=== TASK TO CARRY OUT ===
Please count the lines below that hold the word "thumbs" and give the count without any other text.

(Dataset records)
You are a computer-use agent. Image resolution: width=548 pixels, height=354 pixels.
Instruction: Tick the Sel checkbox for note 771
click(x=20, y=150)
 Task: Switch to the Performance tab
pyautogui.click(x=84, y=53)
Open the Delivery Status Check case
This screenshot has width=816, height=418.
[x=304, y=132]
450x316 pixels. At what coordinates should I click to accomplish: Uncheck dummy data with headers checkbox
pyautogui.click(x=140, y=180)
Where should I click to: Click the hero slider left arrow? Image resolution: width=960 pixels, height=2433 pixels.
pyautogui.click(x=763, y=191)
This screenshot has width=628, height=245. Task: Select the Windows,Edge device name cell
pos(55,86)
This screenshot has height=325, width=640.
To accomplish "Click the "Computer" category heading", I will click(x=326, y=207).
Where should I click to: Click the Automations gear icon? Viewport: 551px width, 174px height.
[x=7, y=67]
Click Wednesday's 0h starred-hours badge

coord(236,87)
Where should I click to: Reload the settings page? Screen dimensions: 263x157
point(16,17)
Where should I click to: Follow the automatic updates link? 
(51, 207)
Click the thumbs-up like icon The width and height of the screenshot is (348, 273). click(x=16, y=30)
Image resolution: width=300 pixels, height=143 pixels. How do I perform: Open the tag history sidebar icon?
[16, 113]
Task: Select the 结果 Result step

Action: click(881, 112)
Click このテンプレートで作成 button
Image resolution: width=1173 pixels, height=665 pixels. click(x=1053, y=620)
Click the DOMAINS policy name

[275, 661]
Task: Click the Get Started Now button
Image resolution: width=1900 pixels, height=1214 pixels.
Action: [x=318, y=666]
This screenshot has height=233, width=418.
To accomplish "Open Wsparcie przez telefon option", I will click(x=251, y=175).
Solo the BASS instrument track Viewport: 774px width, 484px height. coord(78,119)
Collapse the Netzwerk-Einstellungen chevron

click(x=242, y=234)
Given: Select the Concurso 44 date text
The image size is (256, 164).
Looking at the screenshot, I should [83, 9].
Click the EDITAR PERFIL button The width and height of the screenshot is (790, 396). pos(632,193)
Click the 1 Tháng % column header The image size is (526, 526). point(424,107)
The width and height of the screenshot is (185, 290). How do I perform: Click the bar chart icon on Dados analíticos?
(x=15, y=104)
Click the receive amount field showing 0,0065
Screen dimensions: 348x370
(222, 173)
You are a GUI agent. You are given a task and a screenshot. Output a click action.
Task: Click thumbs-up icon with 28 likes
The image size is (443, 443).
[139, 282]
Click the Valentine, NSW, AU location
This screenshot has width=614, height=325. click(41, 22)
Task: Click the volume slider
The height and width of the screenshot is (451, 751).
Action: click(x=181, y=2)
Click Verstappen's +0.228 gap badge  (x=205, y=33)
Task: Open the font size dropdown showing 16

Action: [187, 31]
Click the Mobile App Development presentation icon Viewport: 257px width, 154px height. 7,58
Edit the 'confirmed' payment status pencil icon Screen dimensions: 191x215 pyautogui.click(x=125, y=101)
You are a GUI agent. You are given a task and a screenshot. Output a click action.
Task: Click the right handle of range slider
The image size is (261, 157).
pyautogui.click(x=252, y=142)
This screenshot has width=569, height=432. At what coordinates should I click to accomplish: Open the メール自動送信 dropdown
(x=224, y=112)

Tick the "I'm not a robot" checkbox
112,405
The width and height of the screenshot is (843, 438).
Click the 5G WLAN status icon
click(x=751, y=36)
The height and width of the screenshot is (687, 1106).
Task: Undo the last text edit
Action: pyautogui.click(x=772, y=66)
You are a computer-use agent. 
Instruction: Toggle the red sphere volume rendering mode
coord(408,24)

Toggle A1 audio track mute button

=== FINAL ANSWER ===
2